I’m sure you see what I’m getting at: It starts with treating pregnant meth-heads like criminals and next thing you know we’re throwing every underweight, obese or depressed mother-to-be in jail. Obviously, that’s a tad hyperbolic. But for those of you would would say the line is clear—it stops at illegal drug use—keep in mind that drug addiction is an illness. As Dr. Deborah Frank, a pediatrician and director of Boston Medical Center’s Grow Clinic for Children, told the Times:

“To simplify a complex medical and psychosocial issue into a criminal issue is really just like using a hammer to play the piano. The whole definition of addiction is compulsive behavior in spite of adverse consequences — like the person who keeps eating doughnuts even though their doctor tells them they’re morbidly obese and going to die of a heart attack.”

Share This Post:
    • Briana Rognlin

      I think laws like this are so controversial because it’s hard to say that no one should intervene when a pregnant woman is doing meth (or coke, or really any drug). But the personhood laws ARE really scary, and honestly, I wouldn’t put it past people to think that women should be prosecuted for other legal behaviors (like being obese) while pregnant. It’s scary that pregnant women are basically thought of as people with lesser rights, but I think that people are way more open about judging their actions because it’s always justified by the argument that they could harm a baby.

    • T.

      3 things:

      1. After this news, I am far, far less preoccupied about a future in which the US is not anymore the leading nation of the World.
      Honestly, the more I know about the US, the more China or India seem like good candidate.

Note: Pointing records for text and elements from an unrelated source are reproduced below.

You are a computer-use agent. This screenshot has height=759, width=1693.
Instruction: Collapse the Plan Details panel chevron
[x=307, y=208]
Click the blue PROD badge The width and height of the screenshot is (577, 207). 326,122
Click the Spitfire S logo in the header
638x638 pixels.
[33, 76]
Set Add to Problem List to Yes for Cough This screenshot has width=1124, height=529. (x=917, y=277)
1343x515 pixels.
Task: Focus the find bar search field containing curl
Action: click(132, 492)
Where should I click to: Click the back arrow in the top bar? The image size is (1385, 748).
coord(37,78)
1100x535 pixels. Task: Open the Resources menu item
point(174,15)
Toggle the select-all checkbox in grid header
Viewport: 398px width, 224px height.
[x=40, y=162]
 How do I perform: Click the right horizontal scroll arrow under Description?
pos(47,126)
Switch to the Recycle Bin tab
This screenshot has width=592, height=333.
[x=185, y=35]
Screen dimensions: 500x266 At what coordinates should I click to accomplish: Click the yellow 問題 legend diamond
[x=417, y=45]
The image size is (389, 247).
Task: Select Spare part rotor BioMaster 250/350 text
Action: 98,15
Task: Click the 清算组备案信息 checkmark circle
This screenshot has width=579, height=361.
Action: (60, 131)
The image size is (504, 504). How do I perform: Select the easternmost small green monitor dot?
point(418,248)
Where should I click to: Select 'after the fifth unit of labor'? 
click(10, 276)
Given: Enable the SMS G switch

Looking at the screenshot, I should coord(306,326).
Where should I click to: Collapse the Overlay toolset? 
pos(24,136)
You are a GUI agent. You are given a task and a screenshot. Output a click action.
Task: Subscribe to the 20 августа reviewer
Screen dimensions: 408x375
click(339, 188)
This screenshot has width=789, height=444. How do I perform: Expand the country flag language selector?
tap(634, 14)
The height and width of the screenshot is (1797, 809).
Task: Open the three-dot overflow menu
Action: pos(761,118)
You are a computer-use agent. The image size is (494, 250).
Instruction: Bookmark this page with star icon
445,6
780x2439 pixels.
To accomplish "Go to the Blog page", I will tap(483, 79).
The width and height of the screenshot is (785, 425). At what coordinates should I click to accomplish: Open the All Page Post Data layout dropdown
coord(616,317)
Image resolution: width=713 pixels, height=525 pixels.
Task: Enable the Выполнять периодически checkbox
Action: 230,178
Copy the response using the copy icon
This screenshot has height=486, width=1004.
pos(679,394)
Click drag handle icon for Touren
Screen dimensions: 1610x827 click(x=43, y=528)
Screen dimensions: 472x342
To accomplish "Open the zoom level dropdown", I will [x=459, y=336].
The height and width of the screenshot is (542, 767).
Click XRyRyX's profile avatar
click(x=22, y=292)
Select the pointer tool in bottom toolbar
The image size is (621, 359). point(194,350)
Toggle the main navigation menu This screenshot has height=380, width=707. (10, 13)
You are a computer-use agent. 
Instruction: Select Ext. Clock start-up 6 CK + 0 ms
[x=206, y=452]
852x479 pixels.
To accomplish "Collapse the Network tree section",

      2. Somebody stops this idiots in Alabama. 80% of gravidance ends before being recognizable. A lot of things CAN harm a fetus. But it is not to say they WILL. It depends on a miriad of things, like your DNA, your luck, etc. Save for some thing (like, a lot of alchool), cause and effect are hards. Correlation and causation, hello! *eyeroll*

      3. Surer and surer about getting my tube tied. I refused to be considered an incubating machine.

    • Lorette Lavine

      This is such a complicated issue but punishing pregnant moms for drug addiction is so severe and eventually leads to the total breakdown of the family. Would it not be wiser to treat the addiction while monitoring the care of the baby within the family unit if possible?
      As a social worker and maternal child nurse I think keeping families intact is very important. Lets stop blaming victims and start treating them like human being and doing what has proven to be best for mother and baby. There are always exceptions but those can be dealt with as they occur.

    • Eileen

      I agree with Briana. On the one hand, it’s the woman’s body, and if she wants to give it brewed coffee instead of caffe americano, that should be up to her (etc.) But in the long run, unhealthy pregnancy can result in birth-defective children, which is devastating both for the child, who had no control over what was being put into his or her own body, and for society as a whole, which will bear the cost of maintaining these children as they grow into adults, outlive their parents, and perhaps become parents themselves.

      I don’t know if it does circumvent “personhood” definitions, though, because those amendments are being used to declare someone a “person” at conception, whereas these laws are aimed at women who are intending to carry their pregnancies to term. In other words, one law is saying, “This is a person,” and the other, “This will be a person.” A slight difference, but a real one, I think.

    • Truth

      “drug addiction is an illness” Er, no. Drug use is a choice. These women should be permanently sterilized, so they can go back to the trailer park and the meth bong without endangering or harming anyone else but themselves, and without churning out a dozen IQ-55 crackbabies who will never hold a job, never pay back one cent of the multi-million-dollar investment that the taxpayers are currently held at gunpoint and forced to make in them, who will be a burden to the taxpayers until the day they die.

      Play stupid games, win stupid prizes. Stupid hurts. It’s supposed to.